Workflows

A workflow is a DAG-based data pipeline where you define a series of tasks with dependencies between them. Datatailr automatically determines which tasks can run in parallel based on their dependencies, making your pipelines faster without extra effort.

Workflows are the most common type of compute process. They are ideal for batch data processing — ETL pipelines, ML model training, report generation, and any workload that has a defined start and end.

How It Works

You define a workflow using the @workflow and @task decorators. Each function decorated with @task becomes a node in the pipeline graph. When one task's output is passed as input to another, Datatailr creates a dependency edge between them. Independent tasks run in parallel automatically.
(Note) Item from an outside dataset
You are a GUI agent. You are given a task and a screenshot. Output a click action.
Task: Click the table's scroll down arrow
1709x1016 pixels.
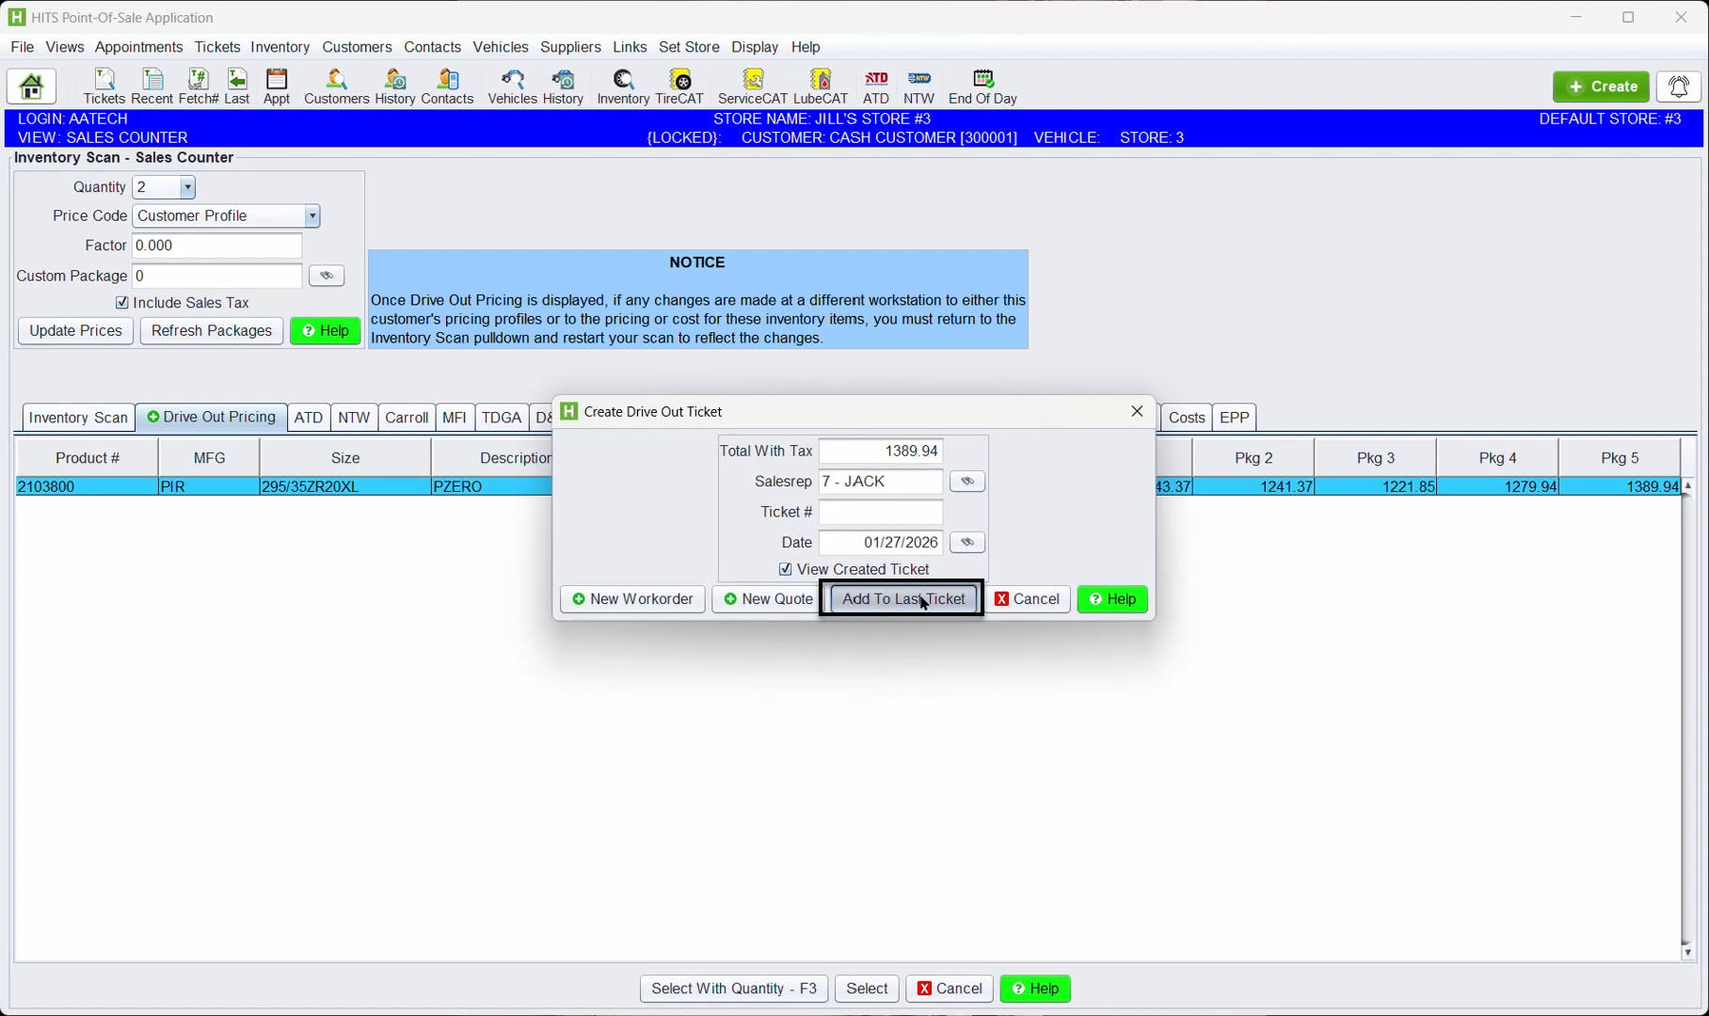click(x=1687, y=952)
from datatailr import workflow, task

@task()
def fetch_data():
    return {"sales": [100, 200, 150]}

@task()
def calculate_total(data):
    return sum(data["sales"])

@workflow(name="daily_sales_report")
def sales_pipeline():
    data = fetch_data()
    total = calculate_total(data)

When deployed, this creates the following execution graph:

graph LR A[fetch_data] --> B[calculate_total]
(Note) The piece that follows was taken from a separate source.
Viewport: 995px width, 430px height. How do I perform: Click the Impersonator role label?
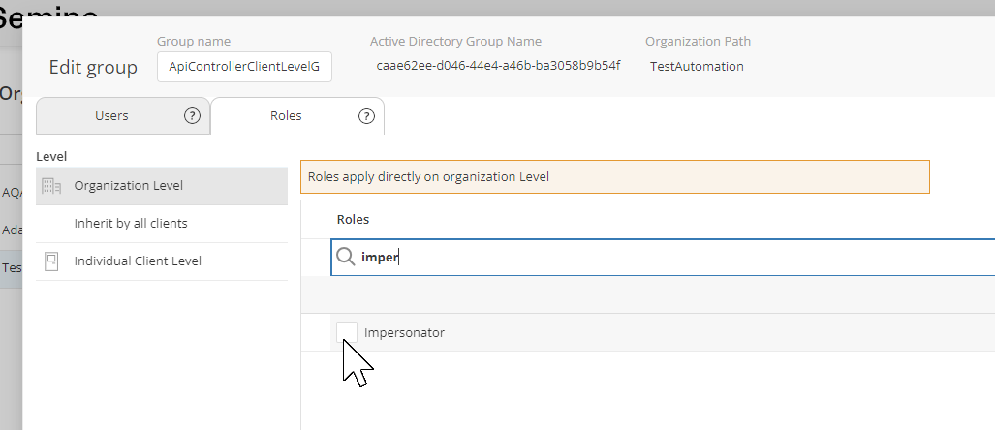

fetch_data runs first, and once it completes, its result is automatically passed to calculate_total.

Key Features

Automatic parallelism — Independent tasks run simultaneously without any configuration.
Scheduling — Workflows can run on a schedule (e.g., daily, hourly) or be triggered manually.
Local testing — Run workflows locally before deploying by passing local_run=True.
Fault tolerance — Failed tasks report detailed logs. You can fix and re-run without restarting the entire pipeline.
Task aliasing — Use .alias() to give distinct names when the same task function is invoked multiple times.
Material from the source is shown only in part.